Masilela used the occasion of the gathering in Vusweni to urge people to go for blood tests to determine their HIV status, and encouraged safe sex practices as a defence against the virus. An estimated 38.6 percent of Swazis are HIV-positive.

"We are saddened that Chief Masilela has contracted HIV, as we are saddened by anyone who contracts this virus. But we commend him for his courage in divulging his status. He has shown true leadership. Others will find inspiration from him, and get themselves tested so they might live long and productive lives, even with HIV," said Hannie Dlamini, who in 1994 became the first Swazi to publicly declare he was HIV-positive.

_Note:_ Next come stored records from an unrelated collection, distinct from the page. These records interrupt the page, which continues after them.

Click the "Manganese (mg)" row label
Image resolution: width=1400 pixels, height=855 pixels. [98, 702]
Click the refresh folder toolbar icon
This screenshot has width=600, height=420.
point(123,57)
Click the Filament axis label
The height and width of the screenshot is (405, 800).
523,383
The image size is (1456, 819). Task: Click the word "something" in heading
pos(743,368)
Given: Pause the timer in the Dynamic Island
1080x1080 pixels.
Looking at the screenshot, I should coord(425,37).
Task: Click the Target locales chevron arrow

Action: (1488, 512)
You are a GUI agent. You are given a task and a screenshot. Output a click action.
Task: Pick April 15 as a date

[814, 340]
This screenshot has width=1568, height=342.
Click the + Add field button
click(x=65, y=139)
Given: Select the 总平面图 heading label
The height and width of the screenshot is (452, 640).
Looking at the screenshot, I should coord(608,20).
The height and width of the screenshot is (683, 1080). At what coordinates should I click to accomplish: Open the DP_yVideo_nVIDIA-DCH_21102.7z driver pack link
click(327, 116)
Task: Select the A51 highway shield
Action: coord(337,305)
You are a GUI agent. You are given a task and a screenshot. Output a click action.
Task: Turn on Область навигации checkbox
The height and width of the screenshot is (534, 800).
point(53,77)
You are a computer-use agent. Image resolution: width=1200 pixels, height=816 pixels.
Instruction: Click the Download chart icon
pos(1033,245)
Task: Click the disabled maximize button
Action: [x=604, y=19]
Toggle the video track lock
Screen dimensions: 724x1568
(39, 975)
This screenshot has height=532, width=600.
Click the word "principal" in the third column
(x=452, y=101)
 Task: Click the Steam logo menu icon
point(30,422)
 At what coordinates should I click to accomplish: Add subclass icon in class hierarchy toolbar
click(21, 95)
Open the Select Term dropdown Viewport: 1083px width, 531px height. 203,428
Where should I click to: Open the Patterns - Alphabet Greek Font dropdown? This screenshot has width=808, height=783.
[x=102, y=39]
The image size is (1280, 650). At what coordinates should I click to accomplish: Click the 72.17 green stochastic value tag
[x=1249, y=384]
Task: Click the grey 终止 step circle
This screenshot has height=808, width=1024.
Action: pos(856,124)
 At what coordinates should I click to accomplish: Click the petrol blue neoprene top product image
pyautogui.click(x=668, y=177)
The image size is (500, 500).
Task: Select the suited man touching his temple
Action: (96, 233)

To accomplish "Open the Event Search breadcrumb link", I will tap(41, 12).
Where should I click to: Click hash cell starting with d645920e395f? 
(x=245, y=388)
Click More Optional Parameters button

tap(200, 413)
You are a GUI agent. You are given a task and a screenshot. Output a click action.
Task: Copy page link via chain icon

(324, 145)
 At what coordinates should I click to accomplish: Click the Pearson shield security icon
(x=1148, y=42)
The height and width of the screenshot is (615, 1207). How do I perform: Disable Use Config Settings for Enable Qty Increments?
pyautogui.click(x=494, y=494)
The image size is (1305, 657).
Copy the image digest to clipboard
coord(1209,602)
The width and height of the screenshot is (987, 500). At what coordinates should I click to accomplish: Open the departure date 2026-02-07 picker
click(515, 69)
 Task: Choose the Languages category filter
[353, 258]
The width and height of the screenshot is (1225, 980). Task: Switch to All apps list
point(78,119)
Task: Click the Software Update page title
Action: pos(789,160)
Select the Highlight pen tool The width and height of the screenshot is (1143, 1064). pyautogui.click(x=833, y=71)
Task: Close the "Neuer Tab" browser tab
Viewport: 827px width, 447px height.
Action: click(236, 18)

"We have been waiting a long time for a top traditional leader to step forward as an example. People pay attention when a chief speaks," said Dlamini, the president of the Swaziland AIDS Support Organisation, a counselling service for people living with HIV and AIDS.

AIDS activist Thandie Shongwe pointed out that "in the past, chiefs have sometimes been unhelpful. They have denied the extent of AIDS, and even denied that there is such a disease. One chief was known to put into practice the superstitious belief that if a man with AIDS sleeps with a virgin, he will be cured."

To educate chiefs on AIDS, the Ministry of Health, the United Nations Children's Fund and other groups have involved them in seminars, and have brought health motivators to community gatherings at chiefs' kraals.

"There are 700 chiefs and headmen, and thousands of men who make up all the chiefs' inner circles of advisors, the elders called 'emabandla'. Statistically, at least 300 chiefs and headmen are HIV positive. We hope they will also show leadership, and inspire their communities to treat a health issue not as a shame to be hidden away, but as a condition that gets better with exposure, because people who know their status can get counselling and help for productive living," Shongwe explained.

Chief Masilela said he contracted HIV from his brother, who died of AIDS. According to Swazi custom, a deceased brother's wife – or wives if he is a polygamist – go to the home of a surviving brother, who supports them and takes them as wives of his own.

A United Nations Development Programme (UNDP) report last year criticised this custom for facilitating the spread of AIDS. The report's conclusions were based on surveys and hospital data, but were controversial. Royal aides to King Mswati summoned newspaper editors to the palace, and said the newspapers' printing of the UNDP report was "unSwazi".

Health organisations confirmed the report's findings, and were disappointed last month when King Mswati, who has nine wives and two fiancées, declared that polygamy was not a factor in the spread of AIDS.

"This might not have been Chief Masilela's intention, but by admitting he contracted HIV from his brother's wife, he was supporting the UNDP's conclusions that some traditional customs, aside from violating women's rights and dignity, are unhealthy," a health care worker told IRIN.